+++ Dataset excerpts +++

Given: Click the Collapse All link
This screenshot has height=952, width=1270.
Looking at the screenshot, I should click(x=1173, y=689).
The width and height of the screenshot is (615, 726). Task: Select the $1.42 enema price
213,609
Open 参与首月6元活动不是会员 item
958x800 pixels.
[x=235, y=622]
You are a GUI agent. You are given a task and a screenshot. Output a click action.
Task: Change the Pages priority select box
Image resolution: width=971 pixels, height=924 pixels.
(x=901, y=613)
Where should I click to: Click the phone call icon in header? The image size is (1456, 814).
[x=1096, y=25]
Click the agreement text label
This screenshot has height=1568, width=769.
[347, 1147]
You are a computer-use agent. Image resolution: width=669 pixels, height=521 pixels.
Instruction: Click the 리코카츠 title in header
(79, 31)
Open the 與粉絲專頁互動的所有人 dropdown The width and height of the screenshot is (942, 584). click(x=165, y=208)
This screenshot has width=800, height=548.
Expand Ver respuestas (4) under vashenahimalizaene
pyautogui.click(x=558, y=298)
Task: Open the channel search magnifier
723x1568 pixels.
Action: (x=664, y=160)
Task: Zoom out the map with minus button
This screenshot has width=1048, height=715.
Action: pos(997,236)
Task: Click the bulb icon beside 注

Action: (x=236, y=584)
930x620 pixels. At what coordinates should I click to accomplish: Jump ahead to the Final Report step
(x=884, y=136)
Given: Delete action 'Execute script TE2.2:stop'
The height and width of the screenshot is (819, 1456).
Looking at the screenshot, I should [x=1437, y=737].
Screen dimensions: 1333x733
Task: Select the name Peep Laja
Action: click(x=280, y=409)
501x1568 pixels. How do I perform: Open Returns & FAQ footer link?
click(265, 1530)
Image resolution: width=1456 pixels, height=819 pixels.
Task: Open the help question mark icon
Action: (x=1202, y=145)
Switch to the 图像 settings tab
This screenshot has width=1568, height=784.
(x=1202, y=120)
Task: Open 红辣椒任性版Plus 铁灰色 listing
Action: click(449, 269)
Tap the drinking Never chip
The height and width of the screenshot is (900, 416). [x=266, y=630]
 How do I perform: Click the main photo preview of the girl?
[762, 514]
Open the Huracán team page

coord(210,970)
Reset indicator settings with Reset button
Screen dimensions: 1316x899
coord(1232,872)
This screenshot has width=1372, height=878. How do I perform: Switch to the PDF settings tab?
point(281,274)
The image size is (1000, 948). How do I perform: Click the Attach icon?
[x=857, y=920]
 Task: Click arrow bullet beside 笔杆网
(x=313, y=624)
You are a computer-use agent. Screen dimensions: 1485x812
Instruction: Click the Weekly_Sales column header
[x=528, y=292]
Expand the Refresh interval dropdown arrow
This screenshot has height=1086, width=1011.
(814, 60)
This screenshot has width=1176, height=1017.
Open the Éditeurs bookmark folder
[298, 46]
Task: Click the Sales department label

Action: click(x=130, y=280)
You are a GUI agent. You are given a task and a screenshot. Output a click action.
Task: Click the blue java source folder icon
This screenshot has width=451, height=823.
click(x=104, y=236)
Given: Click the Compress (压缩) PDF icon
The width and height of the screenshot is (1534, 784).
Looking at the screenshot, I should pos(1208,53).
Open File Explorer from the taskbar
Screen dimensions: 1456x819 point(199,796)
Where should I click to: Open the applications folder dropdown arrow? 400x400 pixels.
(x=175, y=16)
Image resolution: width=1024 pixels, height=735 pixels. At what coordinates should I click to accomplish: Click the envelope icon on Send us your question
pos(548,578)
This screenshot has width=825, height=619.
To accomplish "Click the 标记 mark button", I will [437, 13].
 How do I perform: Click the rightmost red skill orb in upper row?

+++

▶ _What this task involves_
Reproduce all of the data above exactly as it appears, keeping every line in the same order.

▶ _Final result_
Given: Click the Collapse All link
This screenshot has height=952, width=1270.
Looking at the screenshot, I should click(x=1173, y=689).
The width and height of the screenshot is (615, 726). Task: Select the $1.42 enema price
213,609
Open 参与首月6元活动不是会员 item
958x800 pixels.
[x=235, y=622]
You are a GUI agent. You are given a task and a screenshot. Output a click action.
Task: Change the Pages priority select box
Image resolution: width=971 pixels, height=924 pixels.
(x=901, y=613)
Where should I click to: Click the phone call icon in header? The image size is (1456, 814).
[x=1096, y=25]
Click the agreement text label
This screenshot has height=1568, width=769.
[347, 1147]
You are a computer-use agent. Image resolution: width=669 pixels, height=521 pixels.
Instruction: Click the 리코카츠 title in header
(79, 31)
Open the 與粉絲專頁互動的所有人 dropdown The width and height of the screenshot is (942, 584). click(x=165, y=208)
This screenshot has width=800, height=548.
Expand Ver respuestas (4) under vashenahimalizaene
pyautogui.click(x=558, y=298)
Task: Open the channel search magnifier
723x1568 pixels.
Action: (x=664, y=160)
Task: Zoom out the map with minus button
This screenshot has width=1048, height=715.
Action: pos(997,236)
Task: Click the bulb icon beside 注

Action: (x=236, y=584)
930x620 pixels. At what coordinates should I click to accomplish: Jump ahead to the Final Report step
(x=884, y=136)
Given: Delete action 'Execute script TE2.2:stop'
The height and width of the screenshot is (819, 1456).
Looking at the screenshot, I should [x=1437, y=737].
Screen dimensions: 1333x733
Task: Select the name Peep Laja
Action: click(x=280, y=409)
501x1568 pixels. How do I perform: Open Returns & FAQ footer link?
click(265, 1530)
Image resolution: width=1456 pixels, height=819 pixels.
Task: Open the help question mark icon
Action: (x=1202, y=145)
Switch to the 图像 settings tab
This screenshot has width=1568, height=784.
(x=1202, y=120)
Task: Open 红辣椒任性版Plus 铁灰色 listing
Action: click(449, 269)
Tap the drinking Never chip
The height and width of the screenshot is (900, 416). [x=266, y=630]
 How do I perform: Click the main photo preview of the girl?
[762, 514]
Open the Huracán team page

coord(210,970)
Reset indicator settings with Reset button
Screen dimensions: 1316x899
coord(1232,872)
This screenshot has width=1372, height=878. How do I perform: Switch to the PDF settings tab?
point(281,274)
The image size is (1000, 948). How do I perform: Click the Attach icon?
[x=857, y=920]
 Task: Click arrow bullet beside 笔杆网
(x=313, y=624)
You are a computer-use agent. Screen dimensions: 1485x812
Instruction: Click the Weekly_Sales column header
[x=528, y=292]
Expand the Refresh interval dropdown arrow
This screenshot has height=1086, width=1011.
(814, 60)
This screenshot has width=1176, height=1017.
Open the Éditeurs bookmark folder
[298, 46]
Task: Click the Sales department label

Action: click(x=130, y=280)
You are a GUI agent. You are given a task and a screenshot. Output a click action.
Task: Click the blue java source folder icon
This screenshot has width=451, height=823.
click(x=104, y=236)
Given: Click the Compress (压缩) PDF icon
The width and height of the screenshot is (1534, 784).
Looking at the screenshot, I should pos(1208,53).
Open File Explorer from the taskbar
Screen dimensions: 1456x819 point(199,796)
Where should I click to: Open the applications folder dropdown arrow? 400x400 pixels.
(x=175, y=16)
Image resolution: width=1024 pixels, height=735 pixels. At what coordinates should I click to accomplish: Click the envelope icon on Send us your question
pos(548,578)
This screenshot has width=825, height=619.
To accomplish "Click the 标记 mark button", I will [437, 13].
 How do I perform: Click the rightmost red skill orb in upper row?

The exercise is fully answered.